October 25, 2006

As an Indian who writes in English

Amitav Ghosh New York Feb. 23, 2001
You make the important point that the Indian experience under colonialism was very different from that of the indigenous peoples of Australia and North America. You are absolutely right. To my mind the Indian experience spans a spectrum of analogies. At one end, it is perhaps best compared to the experience of Ashkenazi Jews in 18th and 19th century Europe; at the other extreme it is really not far different from that of the indigenous peoples of Australia and North America. For literate middle class people (such as ourselves) the Jewish-German comparison is full of illuminating lessons: the debates about assimilation for example; also the dawning awareness of the issue of self-hatred in groups that try to assimilate (in Felix Mendelssohn's parents we see a prefiguring of Aurobindo Ghosh's father pace Ashish Nandy's brilliant essay). Similarly many middle-class Indian debates about tradition/reform etc are clearly prefigured by German Jewish debates on the relationship between reformist theology and Hasidism. As an Indian who writes in English, I frequently find myself reflecting on what it must have meant for say, Benjamin or Celan to write in German, a language that was often inflected with a hatred for the traditions that they had been born into.

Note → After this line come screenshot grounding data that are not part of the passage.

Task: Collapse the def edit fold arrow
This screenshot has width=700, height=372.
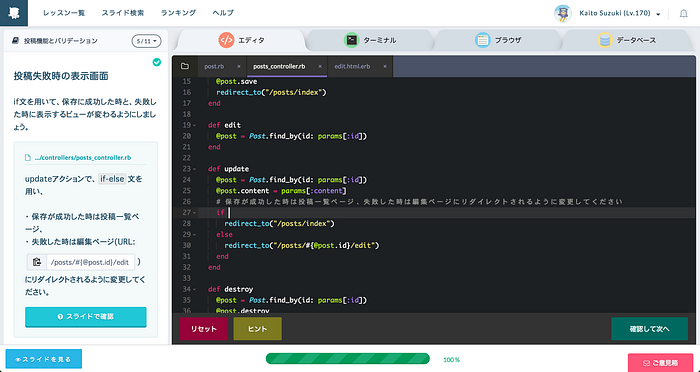Action: pyautogui.click(x=195, y=125)
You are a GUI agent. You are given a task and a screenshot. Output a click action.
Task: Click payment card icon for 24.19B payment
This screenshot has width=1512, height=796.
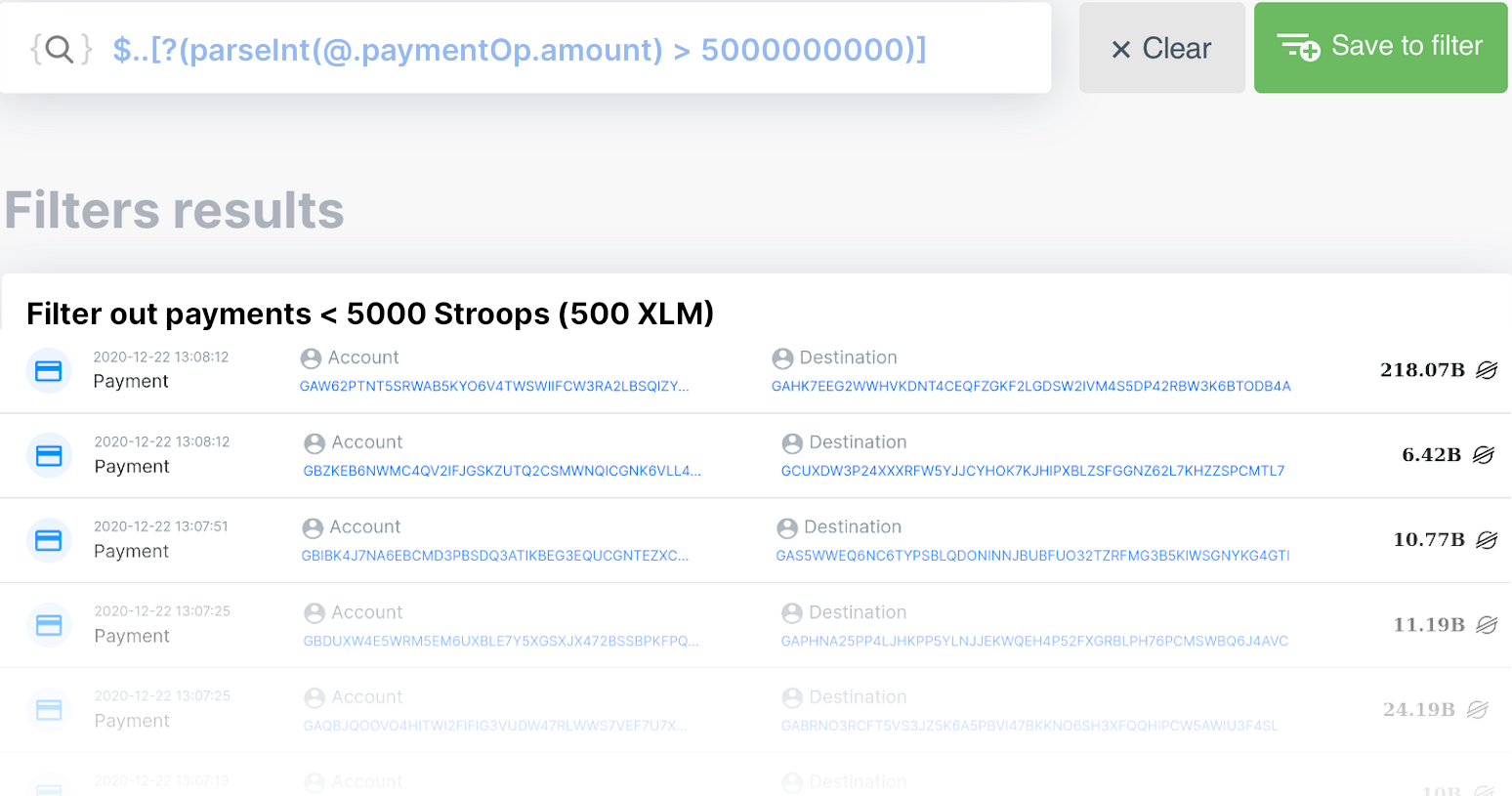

At the other end of the spectrum were the hundreds of thousands of Indians who lived through the population transfers that were set in motion by colonialism. I wonder if you have ever looked at the (very scant) material on the transportation of Indians to South East Asia? What these people endured is truly horrifying: the truth is that India was to the late 19th century what Africa was to the 18th - a huge pool of expendable labour.